- _Dataset entries_:
--*--
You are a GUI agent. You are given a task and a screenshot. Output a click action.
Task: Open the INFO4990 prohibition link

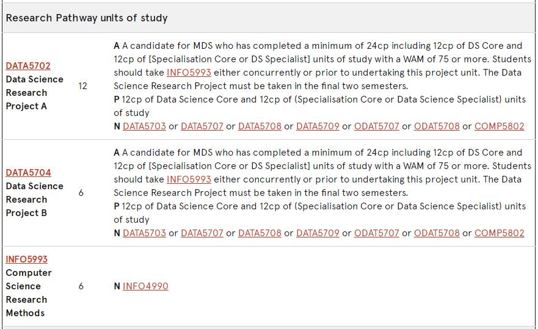[145, 286]
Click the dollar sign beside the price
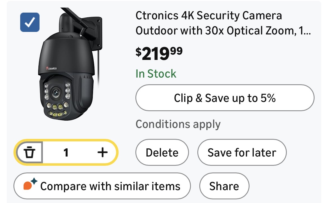 click(138, 52)
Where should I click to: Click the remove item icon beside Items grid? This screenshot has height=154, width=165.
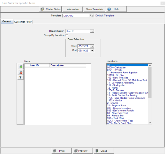click(20, 72)
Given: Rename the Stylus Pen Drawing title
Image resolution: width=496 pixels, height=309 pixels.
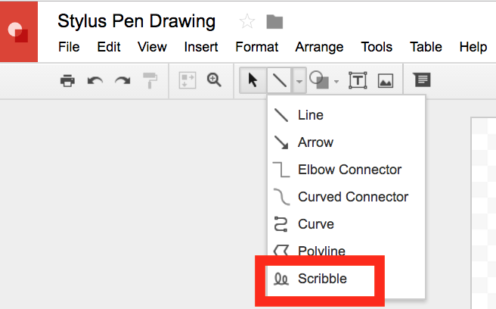Looking at the screenshot, I should (137, 21).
--*--
- _Task description_: Exact reproduction of the entries above is what's needed; images stay out.

- _Your response_:
You are a GUI agent. You are given a task and a screenshot. Output a click action.
Task: Open the INFO4990 prohibition link

[145, 286]
Click the dollar sign beside the price
 click(138, 52)
Where should I click to: Click the remove item icon beside Items grid? This screenshot has height=154, width=165.
click(20, 72)
Given: Rename the Stylus Pen Drawing title
Image resolution: width=496 pixels, height=309 pixels.
Looking at the screenshot, I should (137, 21).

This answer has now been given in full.